City grandees who recently talked up the need for higher executive pay have been accused of being “tone deaf” by the leader of a UK think tank.
Luke Hildyard, director of the High Pay Centre, made the comments after reports in the press stating that leading City figures believe UK companies are at a competitive disadvantage internationally because of pay levels.
“It’s a little tone deaf for a bunch of multi-millionaires to come and say that the problem with the UK economy is that multi-millionaires aren’t paid enough,” says Hildyard.
“That said, unpopular opinions are sometimes right. The problem with these calls isn’t that they’re unpopular; it’s that they’re wrong.
“Higher CEO pay wouldn’t do anything to help people struggling with rent rises or energy bills, or help them get a GP appointment,” he says.
“The evidence that the UK is losing potential executives to international rivals and that this is harming the UK economy—or even the UK listed market—is really thin.”
After years of commentary that executive pay levels were out of control, a group of individuals, including the head of the London Stock Exchange, Julie Hoggett, have appeared in the press to suggest that pay levels are failing to make UK companies competitive when recruiting top corporate leaders.
Hoggett was recently reported in the Financial Times saying that there needs to be a “broader discussion” about pay, claiming the country is at a “pivotal moment”.
“We should be encouraging and supporting UK companies to compete for talent on a global basis, so we remain an attractive place for companies to base themselves, stay and grow,” Hoggett says in an article on the LSE’s site. “The alternative is we continue standing idly by as our biggest exports become skills, talent, tax revenue and the companies that generate it.”
This week, the Financial Times reports that other City leaders are lining up behind Hoggett. The paper cites Peter Harrison, chief executive of asset managers Schroder, saying: “This is a question that broader society needs to answer—which is more important: limiting the gap between CEO and worker pay, or accepting that boards need freedom to attract the best CEOs to run British companies for the best long-term outcomes.”
Remuneration revolts
However, investment managers do not appear united on pay. In recent weeks, investors voted 58% against the remuneration report at consumer goods multinational Unilever. Pearson, the education company, saw a 46% opposition to its remuneration policy. In the City, 20% is considered the threshold for a shareholder revolt against corporate decision making.

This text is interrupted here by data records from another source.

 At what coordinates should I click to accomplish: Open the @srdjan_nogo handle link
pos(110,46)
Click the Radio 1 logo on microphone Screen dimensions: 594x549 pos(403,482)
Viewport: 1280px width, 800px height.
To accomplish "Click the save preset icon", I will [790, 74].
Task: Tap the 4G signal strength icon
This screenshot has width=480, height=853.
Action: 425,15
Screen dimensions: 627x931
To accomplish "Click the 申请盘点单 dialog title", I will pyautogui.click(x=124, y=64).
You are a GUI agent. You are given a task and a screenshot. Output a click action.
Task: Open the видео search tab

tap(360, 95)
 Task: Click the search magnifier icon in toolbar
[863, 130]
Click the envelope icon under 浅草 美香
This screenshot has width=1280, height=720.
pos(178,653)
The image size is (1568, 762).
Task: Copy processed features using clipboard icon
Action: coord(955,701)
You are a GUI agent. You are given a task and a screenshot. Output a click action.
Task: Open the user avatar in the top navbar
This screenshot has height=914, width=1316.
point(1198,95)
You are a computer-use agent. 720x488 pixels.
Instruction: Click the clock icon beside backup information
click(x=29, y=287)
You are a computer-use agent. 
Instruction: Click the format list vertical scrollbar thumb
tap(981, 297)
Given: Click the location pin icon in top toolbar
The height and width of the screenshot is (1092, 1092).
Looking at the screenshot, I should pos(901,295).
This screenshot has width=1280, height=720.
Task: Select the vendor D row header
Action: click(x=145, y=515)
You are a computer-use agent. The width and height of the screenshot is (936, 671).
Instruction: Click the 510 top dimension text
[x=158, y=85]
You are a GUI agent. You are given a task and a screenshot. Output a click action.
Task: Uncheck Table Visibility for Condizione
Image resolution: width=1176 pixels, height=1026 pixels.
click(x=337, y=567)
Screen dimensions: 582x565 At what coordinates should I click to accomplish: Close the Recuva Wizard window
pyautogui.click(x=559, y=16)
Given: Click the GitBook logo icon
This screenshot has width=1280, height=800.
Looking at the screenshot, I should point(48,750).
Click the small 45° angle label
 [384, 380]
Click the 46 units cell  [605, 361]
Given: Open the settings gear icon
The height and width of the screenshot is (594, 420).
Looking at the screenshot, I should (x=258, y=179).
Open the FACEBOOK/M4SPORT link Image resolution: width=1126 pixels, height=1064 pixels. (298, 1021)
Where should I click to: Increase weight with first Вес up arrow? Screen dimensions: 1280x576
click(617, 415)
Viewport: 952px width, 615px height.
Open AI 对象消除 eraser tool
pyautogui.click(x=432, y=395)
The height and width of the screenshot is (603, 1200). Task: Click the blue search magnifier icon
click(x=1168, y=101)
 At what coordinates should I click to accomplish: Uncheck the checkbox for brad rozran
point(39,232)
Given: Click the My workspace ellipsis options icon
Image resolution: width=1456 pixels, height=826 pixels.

Other companies to see sizeable votes against remuneration reports include Topps Tiles, where 41% voted against and Ocado, the grocery delivery giant, which saw 30% in opposition.
A study by Deloitte revealed in April that the median FTSE 100 chief executive saw their pay rise in 2022 by 12%, or from £3.72m to £4.14m last year.
Deloitte pay expert Mitul Shah said: “We are expecting a more challenging 2023 AGM season, as investors closely scrutinise pay out-turns, with a particular focus on potential windfall gains made by executives on the back of incentive awards granted in 2020 during a dip in the market.”
In January, the High Pay Centre calculated that the median FTSE 100 CEO would surpass the annual 2023 earnings of the median full-time worker by 2pm on 5 January. It calculated that median FTSE 100 CEO pay at the time was 103 times that of the median full-time worker.
‘Broken system’
In an article for Board Agenda, London School of Economics professor Sandy Pepper argues: “When it comes to senior executive reward, for too long companies have behaved as if they are in the equivalent of an arms race. It is a broken system—an example of a significant market failure—and it needs to change if inflation in the pay of super-managers is to be brought under control.”
Luke Hildyard argues if the issue driving higher pay is recruitment from a small international pool of talent, then companies should look to their own talent development programme.
“Taking it at face value, my question would be: why is the pool of potential executives so small?” says Hildyard.
“There are hundreds of thousands of business and management graduates in the UK. Our leading companies have multi-billion pound budgets from which to resource their training of future leaders. They each take on dozens if not hundreds of graduates every year.
“If the pool of capable people is so small, I think businesses should be thinking about what they can do to expand it, rather than complaining about the fact that people are understandably uncomfortable with enormous pay gaps.”
Executive pay is a perennial issue, but there is effort under way to counter the prevailing narrative that pay levels have gone too far. Investors still have “excessive pay” on their agendas and a cost-of-living crisis still grips the UK. Whether City grandees are able to talk up a more relaxed approach to pay remains to be seen.